On Fri, Sep 30, 2011 at 3:09 PM, Neil Bothwick <n...@digimed.co.uk> wrote:
> On Fri, 30 Sep 2011 11:15:16 -0700, Mark Knecht wrote:
>
>> > If your MAKEOPTS is -j3 then it's not going to use more than 3 cores
>> > at a time but it will touch all 12 cores throughout the process
>> > because of the normal load balancing. If you want it to use only 3
>> > specific cores, you would need to set the processor affinity (usually
>> > done using the "taskset" command from sys-apps/util-linux).
>
>> My experience with -j3 is not that it limits emerge to 3 CPU cores but
>> rather it limits emerge to running 3 _jobs_. There's a big difference.
>> 1 job can use 12 cores if gcc spawns a lot of stuff in parallel, which
>> in my experience it does. It's this parallel spawn running up to 12
>> cores in use which causes the machine to lag. Even when not setting
>> the -j option at all which results in a single package being emerged
>> at one time, I often use 6-12 cores in use for short periods of time
>> as gcc builds that package.
>
> That's the --jobs option for emerge.

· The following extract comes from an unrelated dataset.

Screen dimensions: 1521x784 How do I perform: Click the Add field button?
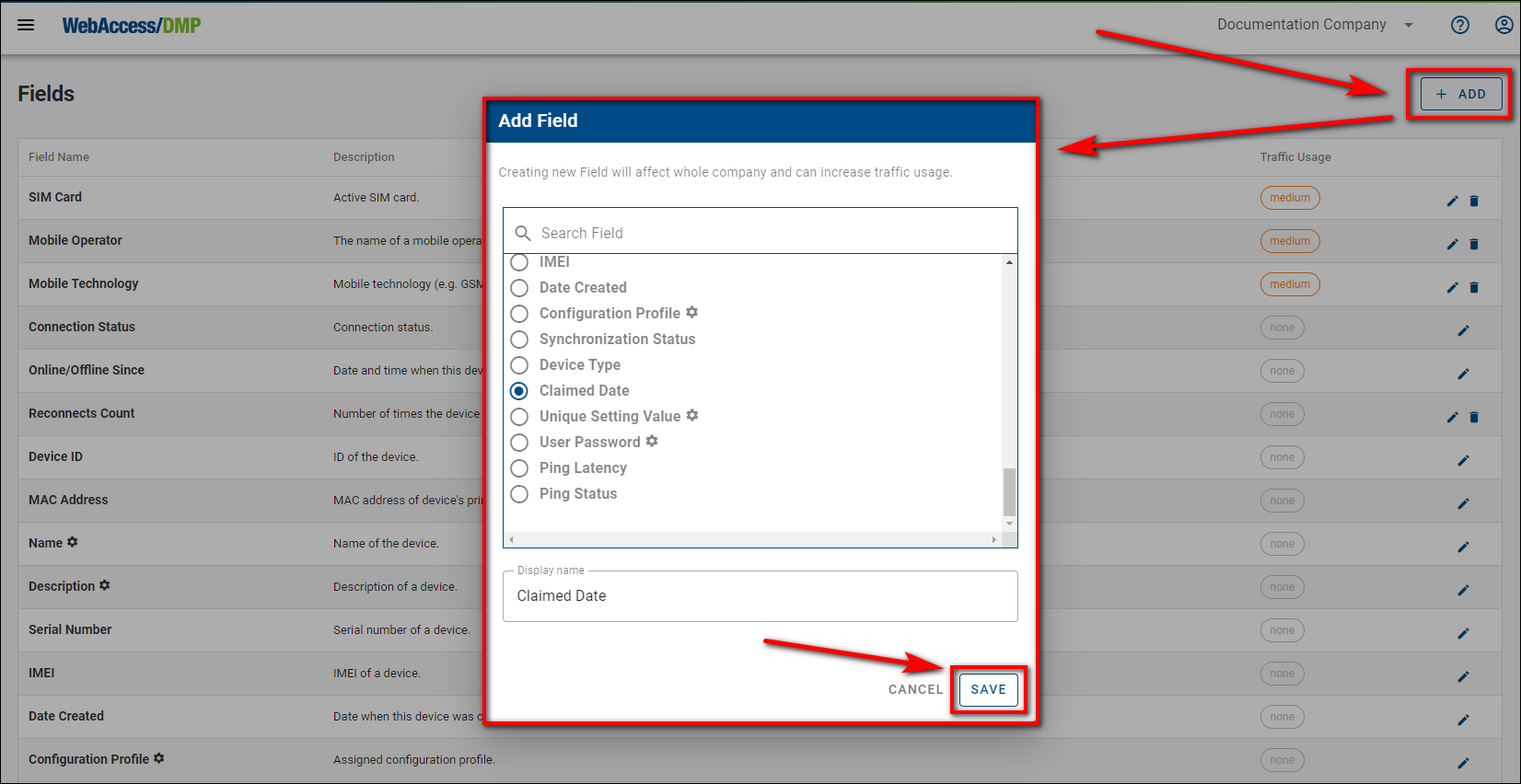1461,94
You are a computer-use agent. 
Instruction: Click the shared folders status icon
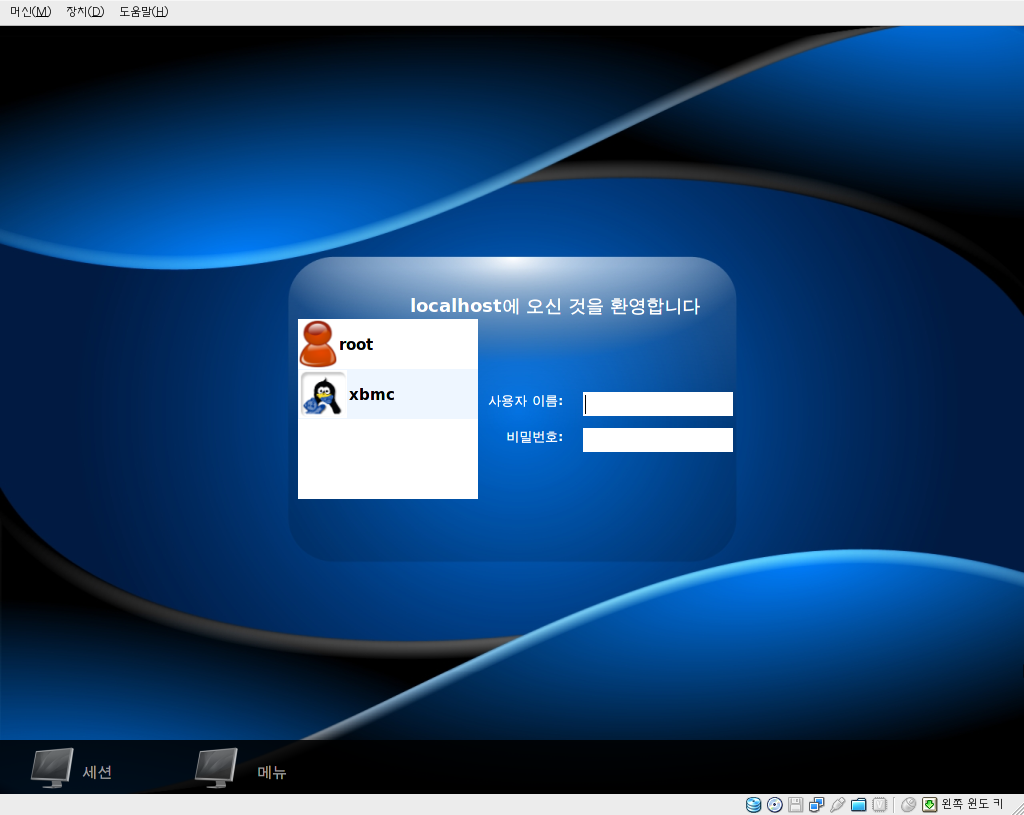(859, 805)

The suggestion was to set the -J
> option in MAKEOPTS, which tells GCC how many compilation threads to run
> at once, and that's one core per thread. You'll also need to set -j 1 for
> emerge, which will also reduce the amount of disk thrashing that can
> happen when two package hit unpack at the same time.
>
>
> --
> Neil Bothwick

OK, my bad for confusing the two. Currently make.conf in the chroot says:

MAKEOPTS="-j3"

and when I run emerge in the chroot it's typically

emerge -DuN -j2 @world

so I think that's about right, or would hope it is anyway. If you see
a problem please let me know.

I'll add the ionice stuff this weekend and see how it goes.